EXERCISE: Transcribe exactly the entries from the "The height and" line to the end, both included, minus pictures.

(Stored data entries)
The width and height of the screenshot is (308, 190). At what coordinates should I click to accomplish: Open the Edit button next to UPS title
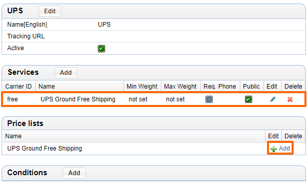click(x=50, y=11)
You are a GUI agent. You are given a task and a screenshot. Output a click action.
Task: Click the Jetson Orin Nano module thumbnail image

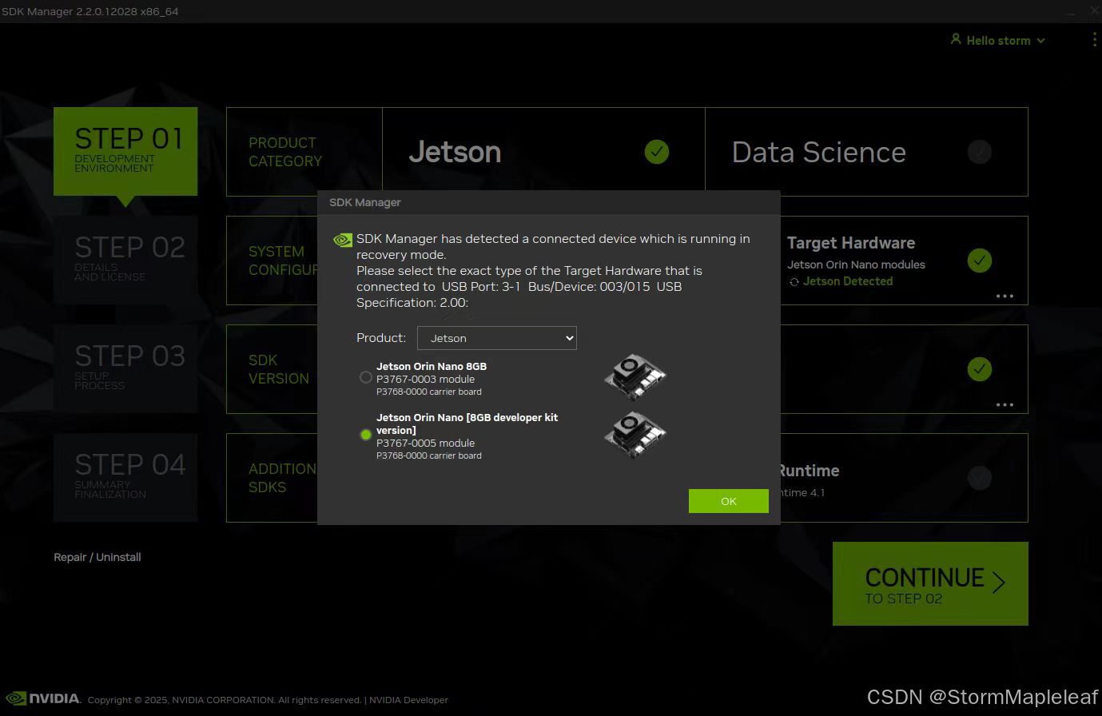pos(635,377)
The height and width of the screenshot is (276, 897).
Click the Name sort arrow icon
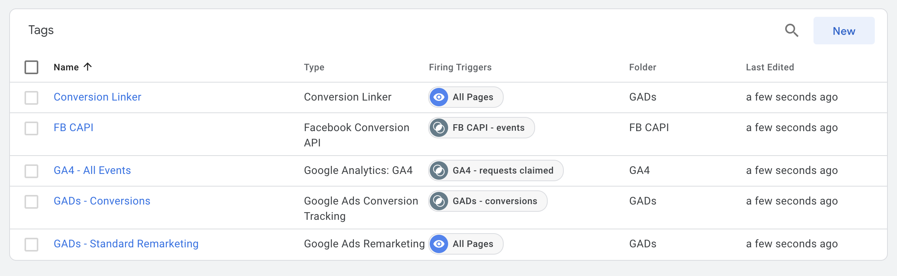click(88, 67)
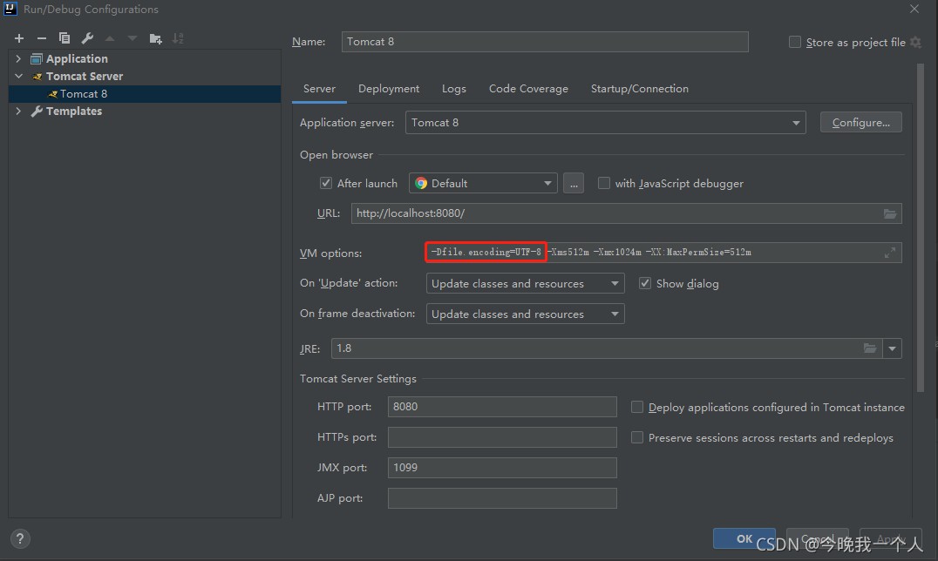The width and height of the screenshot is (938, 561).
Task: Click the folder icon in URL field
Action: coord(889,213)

PROBLEM SOLUTION:
The height and width of the screenshot is (276, 897).
Click the Name sort arrow icon
click(88, 67)
The width and height of the screenshot is (938, 561).
Task: Click the folder icon in URL field
Action: coord(889,213)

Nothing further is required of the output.